**Action item**:
Find "[Il capitolo conclusivo" and "Frei Led Speil 100Ø Gull (185, 2072)" in the records below. Copy the lines holding them and every line between, exactly, and no others.

Segment Open

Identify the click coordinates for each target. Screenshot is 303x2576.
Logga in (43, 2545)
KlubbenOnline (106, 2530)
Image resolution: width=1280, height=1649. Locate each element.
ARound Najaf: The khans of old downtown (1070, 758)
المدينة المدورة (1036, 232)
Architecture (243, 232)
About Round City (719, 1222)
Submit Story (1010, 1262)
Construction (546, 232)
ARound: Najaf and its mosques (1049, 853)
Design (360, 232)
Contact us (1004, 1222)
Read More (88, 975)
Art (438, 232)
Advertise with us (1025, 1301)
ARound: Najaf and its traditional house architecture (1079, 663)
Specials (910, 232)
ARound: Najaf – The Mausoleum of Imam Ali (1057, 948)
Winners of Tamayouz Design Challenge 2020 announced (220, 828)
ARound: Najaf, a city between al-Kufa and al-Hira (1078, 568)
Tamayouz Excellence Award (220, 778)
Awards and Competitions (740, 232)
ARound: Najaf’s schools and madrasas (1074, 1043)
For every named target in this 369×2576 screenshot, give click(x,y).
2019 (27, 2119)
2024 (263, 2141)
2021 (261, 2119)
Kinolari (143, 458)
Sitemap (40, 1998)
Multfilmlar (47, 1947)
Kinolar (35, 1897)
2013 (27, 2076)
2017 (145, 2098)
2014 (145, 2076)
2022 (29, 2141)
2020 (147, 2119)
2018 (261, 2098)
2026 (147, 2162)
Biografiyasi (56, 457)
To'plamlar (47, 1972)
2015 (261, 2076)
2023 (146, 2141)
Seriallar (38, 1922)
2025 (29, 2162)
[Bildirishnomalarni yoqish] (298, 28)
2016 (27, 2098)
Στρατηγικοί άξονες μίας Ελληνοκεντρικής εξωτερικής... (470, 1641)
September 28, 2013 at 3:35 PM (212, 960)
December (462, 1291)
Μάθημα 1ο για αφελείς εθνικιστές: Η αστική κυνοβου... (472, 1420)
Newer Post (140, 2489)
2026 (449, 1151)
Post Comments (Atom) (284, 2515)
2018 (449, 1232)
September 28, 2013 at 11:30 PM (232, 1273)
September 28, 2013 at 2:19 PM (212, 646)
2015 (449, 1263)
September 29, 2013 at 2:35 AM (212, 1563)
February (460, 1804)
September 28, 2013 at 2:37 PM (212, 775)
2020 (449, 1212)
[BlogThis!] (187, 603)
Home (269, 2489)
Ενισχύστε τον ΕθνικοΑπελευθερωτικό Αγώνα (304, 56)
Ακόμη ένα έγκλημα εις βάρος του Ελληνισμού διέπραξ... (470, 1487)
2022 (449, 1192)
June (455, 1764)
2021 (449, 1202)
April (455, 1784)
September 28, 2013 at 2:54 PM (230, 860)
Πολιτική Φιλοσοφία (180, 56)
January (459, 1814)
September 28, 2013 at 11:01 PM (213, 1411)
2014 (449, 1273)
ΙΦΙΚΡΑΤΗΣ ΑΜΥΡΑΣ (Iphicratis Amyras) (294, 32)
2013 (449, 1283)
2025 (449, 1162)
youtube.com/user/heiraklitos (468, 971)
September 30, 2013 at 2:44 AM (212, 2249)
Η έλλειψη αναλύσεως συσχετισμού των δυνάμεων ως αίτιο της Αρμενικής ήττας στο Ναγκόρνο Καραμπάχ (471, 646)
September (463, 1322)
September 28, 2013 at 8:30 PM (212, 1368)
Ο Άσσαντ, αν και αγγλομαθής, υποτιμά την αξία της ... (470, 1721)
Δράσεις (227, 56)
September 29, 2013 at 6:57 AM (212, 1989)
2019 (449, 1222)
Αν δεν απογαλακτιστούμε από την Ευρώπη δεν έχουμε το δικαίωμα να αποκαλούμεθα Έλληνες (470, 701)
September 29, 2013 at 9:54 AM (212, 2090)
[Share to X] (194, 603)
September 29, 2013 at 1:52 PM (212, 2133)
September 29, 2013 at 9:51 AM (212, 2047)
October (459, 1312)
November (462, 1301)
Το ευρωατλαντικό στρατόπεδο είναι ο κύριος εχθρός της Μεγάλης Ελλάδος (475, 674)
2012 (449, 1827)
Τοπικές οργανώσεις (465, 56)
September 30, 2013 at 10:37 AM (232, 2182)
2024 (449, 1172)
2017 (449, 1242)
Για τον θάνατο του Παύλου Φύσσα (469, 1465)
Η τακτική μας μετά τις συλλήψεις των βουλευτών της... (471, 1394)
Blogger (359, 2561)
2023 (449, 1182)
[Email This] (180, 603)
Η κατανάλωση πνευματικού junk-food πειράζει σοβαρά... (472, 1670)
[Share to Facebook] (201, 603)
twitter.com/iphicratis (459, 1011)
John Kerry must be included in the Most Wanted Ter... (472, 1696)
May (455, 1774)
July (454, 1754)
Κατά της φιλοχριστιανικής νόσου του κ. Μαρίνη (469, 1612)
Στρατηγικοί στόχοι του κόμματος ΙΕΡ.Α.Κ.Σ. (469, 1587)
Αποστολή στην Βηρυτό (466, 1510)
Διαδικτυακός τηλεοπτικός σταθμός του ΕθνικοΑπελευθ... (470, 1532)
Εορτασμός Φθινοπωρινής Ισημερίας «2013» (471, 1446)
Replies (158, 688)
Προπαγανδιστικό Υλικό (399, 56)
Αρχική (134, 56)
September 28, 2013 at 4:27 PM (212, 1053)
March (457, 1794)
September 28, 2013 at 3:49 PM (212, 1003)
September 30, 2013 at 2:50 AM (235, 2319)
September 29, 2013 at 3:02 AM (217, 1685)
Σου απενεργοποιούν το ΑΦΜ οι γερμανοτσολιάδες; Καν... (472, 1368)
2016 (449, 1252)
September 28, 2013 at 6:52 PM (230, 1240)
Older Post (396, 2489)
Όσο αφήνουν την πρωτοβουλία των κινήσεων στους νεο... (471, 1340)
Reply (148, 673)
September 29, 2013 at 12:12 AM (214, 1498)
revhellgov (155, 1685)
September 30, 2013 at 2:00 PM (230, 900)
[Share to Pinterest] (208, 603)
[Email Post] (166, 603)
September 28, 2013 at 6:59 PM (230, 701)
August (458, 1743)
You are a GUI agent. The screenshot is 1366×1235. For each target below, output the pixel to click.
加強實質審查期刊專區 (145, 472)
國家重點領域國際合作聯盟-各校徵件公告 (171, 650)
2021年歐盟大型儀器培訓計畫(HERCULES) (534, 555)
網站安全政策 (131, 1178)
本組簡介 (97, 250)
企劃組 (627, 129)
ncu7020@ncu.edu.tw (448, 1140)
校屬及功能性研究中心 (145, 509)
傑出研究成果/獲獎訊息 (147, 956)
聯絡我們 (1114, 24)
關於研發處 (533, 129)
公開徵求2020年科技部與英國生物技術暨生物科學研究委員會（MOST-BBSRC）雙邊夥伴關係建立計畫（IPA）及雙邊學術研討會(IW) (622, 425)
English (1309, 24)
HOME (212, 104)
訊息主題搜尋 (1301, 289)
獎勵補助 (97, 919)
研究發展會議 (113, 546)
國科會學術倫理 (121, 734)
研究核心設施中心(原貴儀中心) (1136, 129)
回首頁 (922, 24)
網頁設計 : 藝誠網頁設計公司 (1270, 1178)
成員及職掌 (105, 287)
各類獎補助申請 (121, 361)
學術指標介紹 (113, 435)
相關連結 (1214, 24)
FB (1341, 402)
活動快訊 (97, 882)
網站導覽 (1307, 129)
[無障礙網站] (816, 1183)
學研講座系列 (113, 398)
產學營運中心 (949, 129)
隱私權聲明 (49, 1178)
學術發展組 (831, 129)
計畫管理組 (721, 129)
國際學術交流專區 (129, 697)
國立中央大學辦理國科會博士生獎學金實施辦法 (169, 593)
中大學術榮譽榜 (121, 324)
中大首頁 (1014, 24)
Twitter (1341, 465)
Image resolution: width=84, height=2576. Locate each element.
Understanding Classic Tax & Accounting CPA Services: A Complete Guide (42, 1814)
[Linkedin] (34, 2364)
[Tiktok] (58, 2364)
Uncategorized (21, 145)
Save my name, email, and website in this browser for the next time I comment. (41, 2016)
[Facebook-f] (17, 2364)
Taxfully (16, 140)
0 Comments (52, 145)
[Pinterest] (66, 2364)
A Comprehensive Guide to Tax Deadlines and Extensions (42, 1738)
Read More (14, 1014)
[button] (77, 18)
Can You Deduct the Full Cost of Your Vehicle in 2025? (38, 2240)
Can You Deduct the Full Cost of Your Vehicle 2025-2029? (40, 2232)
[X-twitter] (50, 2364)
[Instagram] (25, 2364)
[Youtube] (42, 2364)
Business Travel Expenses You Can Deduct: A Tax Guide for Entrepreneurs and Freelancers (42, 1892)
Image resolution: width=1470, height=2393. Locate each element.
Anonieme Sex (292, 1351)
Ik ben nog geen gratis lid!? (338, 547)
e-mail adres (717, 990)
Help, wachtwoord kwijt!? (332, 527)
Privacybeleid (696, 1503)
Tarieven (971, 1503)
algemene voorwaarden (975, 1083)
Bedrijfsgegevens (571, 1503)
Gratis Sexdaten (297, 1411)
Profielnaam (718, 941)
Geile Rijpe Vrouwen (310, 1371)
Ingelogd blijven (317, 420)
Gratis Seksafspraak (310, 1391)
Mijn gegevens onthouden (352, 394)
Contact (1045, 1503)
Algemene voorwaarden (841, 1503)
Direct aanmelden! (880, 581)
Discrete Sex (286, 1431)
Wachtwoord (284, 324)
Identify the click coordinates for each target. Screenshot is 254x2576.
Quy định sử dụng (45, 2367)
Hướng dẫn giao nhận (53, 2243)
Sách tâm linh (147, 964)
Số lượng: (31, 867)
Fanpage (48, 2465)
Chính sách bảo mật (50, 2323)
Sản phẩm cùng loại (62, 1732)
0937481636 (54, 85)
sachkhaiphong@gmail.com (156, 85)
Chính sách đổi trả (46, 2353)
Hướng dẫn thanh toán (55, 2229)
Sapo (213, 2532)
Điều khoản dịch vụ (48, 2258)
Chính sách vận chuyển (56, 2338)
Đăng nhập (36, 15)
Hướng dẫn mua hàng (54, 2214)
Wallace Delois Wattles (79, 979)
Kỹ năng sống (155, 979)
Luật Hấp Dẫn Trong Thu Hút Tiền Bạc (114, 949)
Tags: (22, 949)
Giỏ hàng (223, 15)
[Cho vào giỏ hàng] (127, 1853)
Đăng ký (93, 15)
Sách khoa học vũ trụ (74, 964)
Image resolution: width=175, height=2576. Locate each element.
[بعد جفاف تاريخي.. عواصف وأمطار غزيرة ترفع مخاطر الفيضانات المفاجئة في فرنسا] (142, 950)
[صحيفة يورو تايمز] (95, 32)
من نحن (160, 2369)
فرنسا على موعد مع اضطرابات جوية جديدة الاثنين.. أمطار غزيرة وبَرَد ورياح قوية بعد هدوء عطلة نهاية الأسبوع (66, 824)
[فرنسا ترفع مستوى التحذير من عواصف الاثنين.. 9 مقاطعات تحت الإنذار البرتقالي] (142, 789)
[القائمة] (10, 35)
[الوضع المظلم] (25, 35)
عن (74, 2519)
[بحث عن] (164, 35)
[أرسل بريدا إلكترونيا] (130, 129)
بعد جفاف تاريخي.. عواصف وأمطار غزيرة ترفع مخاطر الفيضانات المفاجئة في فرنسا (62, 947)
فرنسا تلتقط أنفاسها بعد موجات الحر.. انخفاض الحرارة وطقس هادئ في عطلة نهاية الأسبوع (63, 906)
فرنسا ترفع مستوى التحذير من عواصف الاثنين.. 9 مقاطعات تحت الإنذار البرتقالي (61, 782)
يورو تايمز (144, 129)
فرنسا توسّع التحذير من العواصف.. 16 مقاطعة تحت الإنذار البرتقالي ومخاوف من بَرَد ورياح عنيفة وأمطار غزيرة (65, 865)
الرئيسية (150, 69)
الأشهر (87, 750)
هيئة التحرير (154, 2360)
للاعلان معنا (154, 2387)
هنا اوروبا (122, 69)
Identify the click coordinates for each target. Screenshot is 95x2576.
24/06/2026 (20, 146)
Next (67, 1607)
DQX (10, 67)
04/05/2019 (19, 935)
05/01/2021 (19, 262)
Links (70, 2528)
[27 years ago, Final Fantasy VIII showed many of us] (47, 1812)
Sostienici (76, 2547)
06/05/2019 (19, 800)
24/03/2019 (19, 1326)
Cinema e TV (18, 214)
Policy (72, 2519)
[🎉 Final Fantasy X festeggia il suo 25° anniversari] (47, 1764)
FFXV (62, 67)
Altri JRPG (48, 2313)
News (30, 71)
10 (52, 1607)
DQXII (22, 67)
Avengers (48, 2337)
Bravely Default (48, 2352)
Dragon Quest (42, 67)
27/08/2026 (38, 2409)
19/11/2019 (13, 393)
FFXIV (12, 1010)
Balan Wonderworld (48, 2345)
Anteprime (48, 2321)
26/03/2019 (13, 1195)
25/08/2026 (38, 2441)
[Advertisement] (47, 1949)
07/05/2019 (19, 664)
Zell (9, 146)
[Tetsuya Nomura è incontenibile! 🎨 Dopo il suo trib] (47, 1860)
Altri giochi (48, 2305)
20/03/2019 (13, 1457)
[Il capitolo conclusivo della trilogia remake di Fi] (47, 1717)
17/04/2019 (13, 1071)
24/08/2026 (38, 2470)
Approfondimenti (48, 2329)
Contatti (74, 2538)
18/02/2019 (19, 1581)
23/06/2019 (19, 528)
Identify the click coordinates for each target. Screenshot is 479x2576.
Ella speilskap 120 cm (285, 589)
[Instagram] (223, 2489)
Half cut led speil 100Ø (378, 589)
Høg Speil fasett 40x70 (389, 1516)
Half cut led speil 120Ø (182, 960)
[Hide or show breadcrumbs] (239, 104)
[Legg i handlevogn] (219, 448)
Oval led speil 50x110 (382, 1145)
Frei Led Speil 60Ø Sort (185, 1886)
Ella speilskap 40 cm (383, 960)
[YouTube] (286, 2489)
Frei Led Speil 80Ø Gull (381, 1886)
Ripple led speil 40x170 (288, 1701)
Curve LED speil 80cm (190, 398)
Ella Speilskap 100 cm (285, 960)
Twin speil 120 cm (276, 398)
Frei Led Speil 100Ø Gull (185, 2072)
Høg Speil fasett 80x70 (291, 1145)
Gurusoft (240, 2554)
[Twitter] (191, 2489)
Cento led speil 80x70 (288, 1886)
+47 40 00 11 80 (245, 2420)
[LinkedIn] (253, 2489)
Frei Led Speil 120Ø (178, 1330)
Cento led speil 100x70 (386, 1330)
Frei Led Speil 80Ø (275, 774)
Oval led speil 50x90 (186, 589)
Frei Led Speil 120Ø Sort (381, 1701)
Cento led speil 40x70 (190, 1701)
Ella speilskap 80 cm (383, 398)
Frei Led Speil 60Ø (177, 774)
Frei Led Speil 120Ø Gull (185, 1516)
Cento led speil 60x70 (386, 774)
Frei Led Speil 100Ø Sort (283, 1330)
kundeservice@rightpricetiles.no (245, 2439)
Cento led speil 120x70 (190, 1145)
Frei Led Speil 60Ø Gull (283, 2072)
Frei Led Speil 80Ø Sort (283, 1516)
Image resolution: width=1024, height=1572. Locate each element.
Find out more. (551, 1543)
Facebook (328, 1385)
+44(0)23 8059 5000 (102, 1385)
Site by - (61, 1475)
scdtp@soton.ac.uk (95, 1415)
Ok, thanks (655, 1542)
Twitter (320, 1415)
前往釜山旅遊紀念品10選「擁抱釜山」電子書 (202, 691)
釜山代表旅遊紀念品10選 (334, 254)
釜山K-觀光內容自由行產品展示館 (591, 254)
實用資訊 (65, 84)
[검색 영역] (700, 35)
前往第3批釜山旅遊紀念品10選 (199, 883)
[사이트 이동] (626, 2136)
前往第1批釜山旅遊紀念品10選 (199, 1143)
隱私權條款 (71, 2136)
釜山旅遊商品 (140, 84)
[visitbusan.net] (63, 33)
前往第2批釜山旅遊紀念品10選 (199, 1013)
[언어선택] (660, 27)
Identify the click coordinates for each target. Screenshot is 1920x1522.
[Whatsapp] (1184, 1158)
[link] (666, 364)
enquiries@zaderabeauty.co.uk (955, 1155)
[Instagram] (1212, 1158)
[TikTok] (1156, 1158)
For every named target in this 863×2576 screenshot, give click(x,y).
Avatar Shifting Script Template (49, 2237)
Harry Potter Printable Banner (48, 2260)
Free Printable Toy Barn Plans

Segment Closed

**Reply to the task**:
[Il capitolo conclusivo della trilogia remake di Fi] (47, 1717)
17/04/2019 (13, 1071)
24/08/2026 (38, 2470)
Approfondimenti (48, 2329)
Contatti (74, 2538)
18/02/2019 (19, 1581)
23/06/2019 (19, 528)
Identify the click coordinates for each target. Screenshot is 479x2576.
Ella speilskap 120 cm (285, 589)
[Instagram] (223, 2489)
Half cut led speil 100Ø (378, 589)
Høg Speil fasett 40x70 (389, 1516)
Half cut led speil 120Ø (182, 960)
[Hide or show breadcrumbs] (239, 104)
[Legg i handlevogn] (219, 448)
Oval led speil 50x110 (382, 1145)
Frei Led Speil 60Ø Sort (185, 1886)
Ella speilskap 40 cm (383, 960)
[YouTube] (286, 2489)
Frei Led Speil 80Ø Gull (381, 1886)
Ripple led speil 40x170 (288, 1701)
Curve LED speil 80cm (190, 398)
Ella Speilskap 100 cm (285, 960)
Twin speil 120 cm (276, 398)
Frei Led Speil 100Ø Gull (185, 2072)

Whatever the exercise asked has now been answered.